And one more thing we’ll do is were going to have work opportunities for people who don’t go to college, because -- you know what? -- most people of any age group don’t go to college and graduate and I’m tired of them being left out.This statement was met with stronger applause from the audience of several hundred, arrayed in the stands of a Little League baseball stadium, than was her speech's section on making college more affordable.Let’s have more skills programs and apprenticeship programs. Let’s help hard-working young men and women who built things like this [gestures around stadium] and keep our economy going, that were going to take care of them as well.

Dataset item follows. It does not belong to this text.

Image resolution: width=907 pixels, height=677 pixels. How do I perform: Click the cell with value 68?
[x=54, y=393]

After her speech, Clinton was mobbed by people trying to get her autograph and to take pictures with her. I talked with some of them, and found that she is -- just as Tom Schaller has predicted -- attracting new women into the political system. Angi Determan, 43, of Camanche, has never caucused before but says she's probably going to caucus this year, along with her sister, who has also never been to the caucuses, because of Clinton. "She's great," said Determan, a purchasing manager at a long-term health facility. "She's so much for the middle class, too. She's not just for the wealthy." Already, Determan had turned up for the fundraiser, at which several presidential candidates spoke, because of Clinton. She saw it as a teaching moment for her girls, Kaitlyn, 12, Morgan, 11, and Madison, 5, who accompanied her to the event. "I want them to see they can do anything," she said.

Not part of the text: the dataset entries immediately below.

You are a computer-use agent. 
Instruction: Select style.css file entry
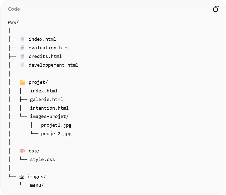pyautogui.click(x=43, y=160)
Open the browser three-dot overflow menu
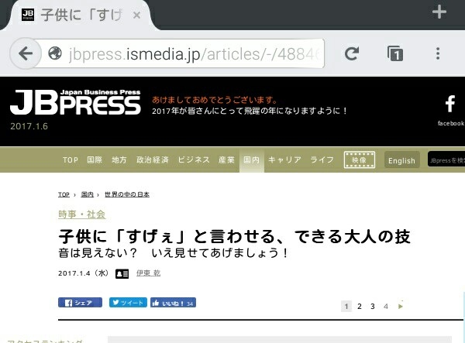The image size is (465, 343). (438, 53)
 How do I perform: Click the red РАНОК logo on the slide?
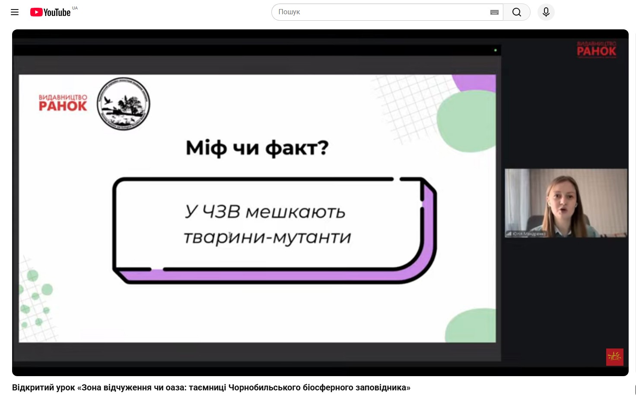63,104
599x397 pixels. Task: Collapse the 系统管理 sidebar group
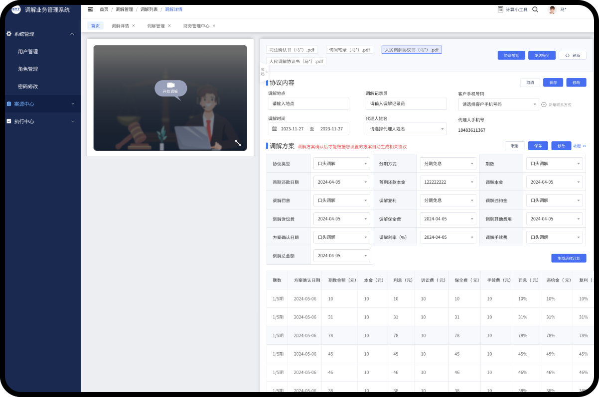pos(72,34)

Danica Baker, 31, a writer from Clinton who'd come to the fundraiser with her young, wheelchair-bound daughter, was also attracted to the idea of Clinton as a breaker of the glass ceiling. "I think Hillary Clinton is great," she said. "I'd love to see the first woman president." Baker's friend Danielle Judd, 35, a physical therapy assistant, concurred. "We need new things," she said. "We need something that will update us." Neither woman had caucused before, either. But, thanks to Clinton, they now might.